The line containing "Close the knowledge" opens the span to copy, and the last line of the records below closes it. Write out that span exactly.

(Stored data)

▬▬▬▬▬▬

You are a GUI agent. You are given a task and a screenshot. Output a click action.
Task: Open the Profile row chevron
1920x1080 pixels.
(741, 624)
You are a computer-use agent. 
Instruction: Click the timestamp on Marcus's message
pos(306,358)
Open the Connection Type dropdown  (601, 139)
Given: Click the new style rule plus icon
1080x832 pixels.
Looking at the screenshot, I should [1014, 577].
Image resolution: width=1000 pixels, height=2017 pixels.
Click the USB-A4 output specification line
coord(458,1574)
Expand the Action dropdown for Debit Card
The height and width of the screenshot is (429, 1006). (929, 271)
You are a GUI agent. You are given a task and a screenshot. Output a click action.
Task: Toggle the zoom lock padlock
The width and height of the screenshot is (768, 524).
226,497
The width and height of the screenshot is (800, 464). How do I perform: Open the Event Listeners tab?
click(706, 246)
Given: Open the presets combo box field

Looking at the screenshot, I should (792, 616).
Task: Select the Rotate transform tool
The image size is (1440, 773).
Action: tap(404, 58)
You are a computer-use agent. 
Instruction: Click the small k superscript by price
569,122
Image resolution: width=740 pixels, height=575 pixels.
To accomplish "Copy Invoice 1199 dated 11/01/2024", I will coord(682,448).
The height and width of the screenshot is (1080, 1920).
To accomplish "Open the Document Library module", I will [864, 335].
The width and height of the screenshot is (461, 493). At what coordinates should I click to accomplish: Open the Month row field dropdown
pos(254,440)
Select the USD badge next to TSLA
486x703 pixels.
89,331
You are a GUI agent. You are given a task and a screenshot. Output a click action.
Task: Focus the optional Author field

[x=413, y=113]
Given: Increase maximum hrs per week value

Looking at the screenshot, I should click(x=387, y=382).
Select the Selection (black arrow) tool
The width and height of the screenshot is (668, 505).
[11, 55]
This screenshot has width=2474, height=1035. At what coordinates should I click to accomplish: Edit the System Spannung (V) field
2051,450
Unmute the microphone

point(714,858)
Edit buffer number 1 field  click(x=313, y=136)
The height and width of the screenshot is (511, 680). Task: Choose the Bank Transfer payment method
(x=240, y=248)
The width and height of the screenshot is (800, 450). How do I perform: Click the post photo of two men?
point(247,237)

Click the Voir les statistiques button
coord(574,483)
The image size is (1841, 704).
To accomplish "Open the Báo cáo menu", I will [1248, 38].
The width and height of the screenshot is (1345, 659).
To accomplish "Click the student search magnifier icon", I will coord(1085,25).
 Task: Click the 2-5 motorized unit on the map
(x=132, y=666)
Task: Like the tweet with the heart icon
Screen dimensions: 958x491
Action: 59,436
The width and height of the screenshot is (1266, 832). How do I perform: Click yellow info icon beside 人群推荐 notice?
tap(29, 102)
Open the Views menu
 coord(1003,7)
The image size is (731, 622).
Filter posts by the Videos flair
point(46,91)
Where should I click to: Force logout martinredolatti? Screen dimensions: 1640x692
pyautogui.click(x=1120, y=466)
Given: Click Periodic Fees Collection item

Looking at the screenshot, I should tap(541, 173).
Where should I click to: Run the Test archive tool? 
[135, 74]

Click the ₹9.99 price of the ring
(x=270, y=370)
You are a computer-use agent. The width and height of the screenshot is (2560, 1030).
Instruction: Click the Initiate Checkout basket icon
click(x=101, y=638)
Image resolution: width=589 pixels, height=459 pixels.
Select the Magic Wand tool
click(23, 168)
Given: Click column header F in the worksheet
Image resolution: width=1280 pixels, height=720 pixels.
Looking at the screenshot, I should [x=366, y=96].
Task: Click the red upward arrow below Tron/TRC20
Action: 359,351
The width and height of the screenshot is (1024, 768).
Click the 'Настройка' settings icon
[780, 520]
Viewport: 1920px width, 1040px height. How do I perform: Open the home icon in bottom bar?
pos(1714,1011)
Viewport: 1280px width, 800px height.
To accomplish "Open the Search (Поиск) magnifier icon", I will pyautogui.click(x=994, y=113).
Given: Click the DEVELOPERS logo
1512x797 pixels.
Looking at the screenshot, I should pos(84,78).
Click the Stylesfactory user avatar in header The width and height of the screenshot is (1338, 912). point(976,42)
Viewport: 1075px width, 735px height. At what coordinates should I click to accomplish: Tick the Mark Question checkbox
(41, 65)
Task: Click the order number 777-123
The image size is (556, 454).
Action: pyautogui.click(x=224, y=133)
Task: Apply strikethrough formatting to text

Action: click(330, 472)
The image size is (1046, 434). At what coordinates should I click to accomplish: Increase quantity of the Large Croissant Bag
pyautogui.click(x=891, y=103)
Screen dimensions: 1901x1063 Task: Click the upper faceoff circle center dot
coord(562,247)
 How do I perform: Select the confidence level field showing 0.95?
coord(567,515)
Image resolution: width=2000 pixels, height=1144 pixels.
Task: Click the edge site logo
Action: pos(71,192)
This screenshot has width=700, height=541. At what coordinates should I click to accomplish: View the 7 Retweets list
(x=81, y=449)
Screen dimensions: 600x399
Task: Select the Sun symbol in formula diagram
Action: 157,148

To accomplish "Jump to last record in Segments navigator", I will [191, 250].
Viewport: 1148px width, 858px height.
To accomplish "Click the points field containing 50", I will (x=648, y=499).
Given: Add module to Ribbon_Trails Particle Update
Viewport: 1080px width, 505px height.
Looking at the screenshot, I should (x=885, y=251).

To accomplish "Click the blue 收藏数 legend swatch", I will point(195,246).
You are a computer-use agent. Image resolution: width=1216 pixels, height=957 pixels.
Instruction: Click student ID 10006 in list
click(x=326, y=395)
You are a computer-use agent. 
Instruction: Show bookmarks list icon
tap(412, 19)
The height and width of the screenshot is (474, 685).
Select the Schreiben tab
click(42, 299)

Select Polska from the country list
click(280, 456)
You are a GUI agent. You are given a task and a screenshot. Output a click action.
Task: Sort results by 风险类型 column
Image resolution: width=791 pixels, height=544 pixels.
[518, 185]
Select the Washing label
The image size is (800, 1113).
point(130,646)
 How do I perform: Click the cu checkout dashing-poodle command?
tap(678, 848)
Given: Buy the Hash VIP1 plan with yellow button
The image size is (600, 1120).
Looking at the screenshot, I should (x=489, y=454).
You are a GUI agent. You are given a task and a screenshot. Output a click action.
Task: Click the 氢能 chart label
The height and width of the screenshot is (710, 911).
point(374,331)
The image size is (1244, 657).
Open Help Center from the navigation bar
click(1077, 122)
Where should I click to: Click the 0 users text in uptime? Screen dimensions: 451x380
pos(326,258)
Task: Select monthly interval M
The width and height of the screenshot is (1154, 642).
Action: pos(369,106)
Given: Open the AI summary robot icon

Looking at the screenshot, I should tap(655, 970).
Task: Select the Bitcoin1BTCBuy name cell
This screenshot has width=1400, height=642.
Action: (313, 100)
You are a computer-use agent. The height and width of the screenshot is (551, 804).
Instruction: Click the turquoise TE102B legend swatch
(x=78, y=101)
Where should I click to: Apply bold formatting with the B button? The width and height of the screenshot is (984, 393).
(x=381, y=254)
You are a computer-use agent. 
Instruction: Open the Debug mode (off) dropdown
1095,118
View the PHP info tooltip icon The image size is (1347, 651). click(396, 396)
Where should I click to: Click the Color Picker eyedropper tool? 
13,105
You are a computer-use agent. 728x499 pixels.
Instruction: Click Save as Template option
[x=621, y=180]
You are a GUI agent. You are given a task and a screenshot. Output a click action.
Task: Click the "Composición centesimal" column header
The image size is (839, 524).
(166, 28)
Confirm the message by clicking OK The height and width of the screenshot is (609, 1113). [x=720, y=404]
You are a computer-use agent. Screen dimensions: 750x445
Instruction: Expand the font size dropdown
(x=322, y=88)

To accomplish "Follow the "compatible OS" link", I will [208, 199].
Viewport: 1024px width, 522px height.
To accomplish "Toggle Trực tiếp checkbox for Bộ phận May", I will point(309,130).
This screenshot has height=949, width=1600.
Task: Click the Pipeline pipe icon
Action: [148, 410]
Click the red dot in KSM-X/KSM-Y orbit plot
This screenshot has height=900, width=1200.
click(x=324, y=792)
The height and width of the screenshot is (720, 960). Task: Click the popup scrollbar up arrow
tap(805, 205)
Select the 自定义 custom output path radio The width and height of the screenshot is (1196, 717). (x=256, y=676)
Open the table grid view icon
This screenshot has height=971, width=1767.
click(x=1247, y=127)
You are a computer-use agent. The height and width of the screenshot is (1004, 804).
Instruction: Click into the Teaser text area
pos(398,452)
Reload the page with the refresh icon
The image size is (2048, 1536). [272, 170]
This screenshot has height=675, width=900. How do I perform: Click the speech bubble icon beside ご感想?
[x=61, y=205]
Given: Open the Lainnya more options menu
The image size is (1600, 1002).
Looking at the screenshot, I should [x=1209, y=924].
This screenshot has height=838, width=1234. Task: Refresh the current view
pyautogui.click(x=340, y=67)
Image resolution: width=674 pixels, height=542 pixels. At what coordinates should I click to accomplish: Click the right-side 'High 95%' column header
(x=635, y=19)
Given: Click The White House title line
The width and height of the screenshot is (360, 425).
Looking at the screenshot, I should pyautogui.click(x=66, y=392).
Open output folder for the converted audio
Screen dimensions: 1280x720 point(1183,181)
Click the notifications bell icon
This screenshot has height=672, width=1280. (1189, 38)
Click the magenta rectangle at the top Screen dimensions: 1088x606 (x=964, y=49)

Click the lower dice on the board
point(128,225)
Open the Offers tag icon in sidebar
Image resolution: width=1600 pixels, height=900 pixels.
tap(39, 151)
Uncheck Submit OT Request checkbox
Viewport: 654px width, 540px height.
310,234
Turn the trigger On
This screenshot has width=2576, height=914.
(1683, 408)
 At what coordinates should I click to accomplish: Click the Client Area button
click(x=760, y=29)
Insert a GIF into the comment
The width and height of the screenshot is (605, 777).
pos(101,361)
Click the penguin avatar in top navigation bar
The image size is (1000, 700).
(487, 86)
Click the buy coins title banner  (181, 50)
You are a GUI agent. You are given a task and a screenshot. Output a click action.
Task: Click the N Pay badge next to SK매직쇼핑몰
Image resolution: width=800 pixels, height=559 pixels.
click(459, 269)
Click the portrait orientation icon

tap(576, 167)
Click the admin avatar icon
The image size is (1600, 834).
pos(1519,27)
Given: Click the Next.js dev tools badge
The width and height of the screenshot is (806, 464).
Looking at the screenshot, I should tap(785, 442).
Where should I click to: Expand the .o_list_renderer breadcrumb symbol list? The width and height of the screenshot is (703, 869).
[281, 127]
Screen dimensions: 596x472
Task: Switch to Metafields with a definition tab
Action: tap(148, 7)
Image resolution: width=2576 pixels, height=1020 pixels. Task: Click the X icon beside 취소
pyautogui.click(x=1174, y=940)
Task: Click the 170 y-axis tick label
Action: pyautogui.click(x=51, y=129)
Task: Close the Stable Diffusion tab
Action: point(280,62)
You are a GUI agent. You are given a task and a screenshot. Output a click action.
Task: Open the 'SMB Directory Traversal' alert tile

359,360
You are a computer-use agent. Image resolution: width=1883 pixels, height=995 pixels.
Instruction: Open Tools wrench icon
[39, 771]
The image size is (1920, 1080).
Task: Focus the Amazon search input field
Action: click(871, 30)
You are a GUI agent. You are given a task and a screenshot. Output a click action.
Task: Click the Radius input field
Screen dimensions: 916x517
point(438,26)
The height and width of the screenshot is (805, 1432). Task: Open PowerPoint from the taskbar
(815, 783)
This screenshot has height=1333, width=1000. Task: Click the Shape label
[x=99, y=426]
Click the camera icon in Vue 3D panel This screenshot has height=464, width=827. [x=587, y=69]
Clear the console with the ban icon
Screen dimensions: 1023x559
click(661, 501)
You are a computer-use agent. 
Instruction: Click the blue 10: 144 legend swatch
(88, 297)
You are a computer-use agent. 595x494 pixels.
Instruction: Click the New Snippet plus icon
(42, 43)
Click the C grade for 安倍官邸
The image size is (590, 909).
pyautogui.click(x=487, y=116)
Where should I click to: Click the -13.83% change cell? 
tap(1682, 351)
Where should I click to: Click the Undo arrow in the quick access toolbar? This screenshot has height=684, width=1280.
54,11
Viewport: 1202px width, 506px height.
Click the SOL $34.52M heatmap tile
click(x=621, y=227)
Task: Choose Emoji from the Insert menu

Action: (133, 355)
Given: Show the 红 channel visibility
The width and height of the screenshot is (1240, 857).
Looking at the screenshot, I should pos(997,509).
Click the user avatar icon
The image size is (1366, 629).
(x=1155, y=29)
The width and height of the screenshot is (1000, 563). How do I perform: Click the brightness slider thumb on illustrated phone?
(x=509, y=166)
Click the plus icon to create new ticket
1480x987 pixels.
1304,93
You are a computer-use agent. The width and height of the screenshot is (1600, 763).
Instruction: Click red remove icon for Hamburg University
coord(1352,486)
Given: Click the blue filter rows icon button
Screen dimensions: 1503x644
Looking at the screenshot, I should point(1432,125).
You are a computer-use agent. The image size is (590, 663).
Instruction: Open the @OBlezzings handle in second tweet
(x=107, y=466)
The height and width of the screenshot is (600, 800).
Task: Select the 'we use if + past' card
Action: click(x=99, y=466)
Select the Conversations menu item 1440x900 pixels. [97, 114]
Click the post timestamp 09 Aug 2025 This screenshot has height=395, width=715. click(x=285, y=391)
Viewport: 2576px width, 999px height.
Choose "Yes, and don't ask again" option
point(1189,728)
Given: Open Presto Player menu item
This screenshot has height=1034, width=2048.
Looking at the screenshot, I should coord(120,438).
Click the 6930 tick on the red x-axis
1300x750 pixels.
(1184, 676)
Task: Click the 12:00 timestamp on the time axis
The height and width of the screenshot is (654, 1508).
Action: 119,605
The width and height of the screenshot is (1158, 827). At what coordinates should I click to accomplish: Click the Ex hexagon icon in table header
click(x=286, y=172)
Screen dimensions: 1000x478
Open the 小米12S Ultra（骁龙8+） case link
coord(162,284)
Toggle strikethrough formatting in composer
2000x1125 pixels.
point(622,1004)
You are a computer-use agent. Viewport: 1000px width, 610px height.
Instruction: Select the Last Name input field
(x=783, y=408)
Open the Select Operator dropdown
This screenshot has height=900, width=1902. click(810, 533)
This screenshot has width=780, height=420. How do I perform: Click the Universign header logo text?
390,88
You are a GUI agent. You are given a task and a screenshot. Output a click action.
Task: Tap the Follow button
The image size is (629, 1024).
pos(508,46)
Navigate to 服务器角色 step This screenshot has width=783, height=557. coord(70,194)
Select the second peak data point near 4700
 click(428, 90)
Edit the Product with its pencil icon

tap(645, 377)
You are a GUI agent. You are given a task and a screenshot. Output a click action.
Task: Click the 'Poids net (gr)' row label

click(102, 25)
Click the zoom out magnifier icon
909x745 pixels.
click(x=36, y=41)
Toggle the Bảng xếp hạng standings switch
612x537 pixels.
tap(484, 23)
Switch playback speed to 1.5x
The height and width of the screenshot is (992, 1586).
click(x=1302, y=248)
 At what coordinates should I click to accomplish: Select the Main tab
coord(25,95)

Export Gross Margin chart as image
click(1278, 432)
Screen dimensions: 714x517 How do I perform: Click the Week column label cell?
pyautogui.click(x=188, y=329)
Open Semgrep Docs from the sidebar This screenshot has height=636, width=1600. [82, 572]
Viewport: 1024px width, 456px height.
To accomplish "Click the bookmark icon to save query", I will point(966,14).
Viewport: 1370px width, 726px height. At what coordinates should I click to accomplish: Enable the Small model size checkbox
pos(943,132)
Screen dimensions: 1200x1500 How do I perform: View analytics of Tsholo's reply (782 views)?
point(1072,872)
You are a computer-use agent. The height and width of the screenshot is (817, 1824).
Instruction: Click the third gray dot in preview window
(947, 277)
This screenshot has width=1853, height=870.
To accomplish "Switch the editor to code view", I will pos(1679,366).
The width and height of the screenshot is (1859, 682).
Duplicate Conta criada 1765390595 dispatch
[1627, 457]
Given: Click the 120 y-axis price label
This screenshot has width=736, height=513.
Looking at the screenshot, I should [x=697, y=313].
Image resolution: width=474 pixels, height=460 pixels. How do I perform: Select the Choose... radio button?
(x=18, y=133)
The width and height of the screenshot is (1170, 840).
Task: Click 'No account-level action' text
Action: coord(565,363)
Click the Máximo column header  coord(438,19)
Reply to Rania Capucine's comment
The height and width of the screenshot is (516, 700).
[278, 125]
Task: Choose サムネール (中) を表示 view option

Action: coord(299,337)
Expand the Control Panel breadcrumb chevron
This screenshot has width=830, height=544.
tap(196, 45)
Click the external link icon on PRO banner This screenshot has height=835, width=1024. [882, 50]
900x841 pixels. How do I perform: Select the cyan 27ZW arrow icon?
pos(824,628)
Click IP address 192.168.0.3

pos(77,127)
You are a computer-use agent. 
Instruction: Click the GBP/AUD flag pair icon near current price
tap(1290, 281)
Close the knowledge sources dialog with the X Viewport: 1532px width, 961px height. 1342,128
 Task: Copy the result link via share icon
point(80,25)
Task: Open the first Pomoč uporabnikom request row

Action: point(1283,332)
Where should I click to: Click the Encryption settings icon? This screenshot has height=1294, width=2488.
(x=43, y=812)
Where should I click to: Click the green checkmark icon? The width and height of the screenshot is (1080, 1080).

▬▬▬▬▬▬

### Result below:
Close the knowledge sources dialog with the X Viewport: 1532px width, 961px height. 1342,128
 Task: Copy the result link via share icon
point(80,25)
Task: Open the first Pomoč uporabnikom request row

Action: point(1283,332)
Where should I click to: Click the Encryption settings icon? This screenshot has height=1294, width=2488.
(x=43, y=812)
Where should I click to: Click the green checkmark icon? The width and height of the screenshot is (1080, 1080).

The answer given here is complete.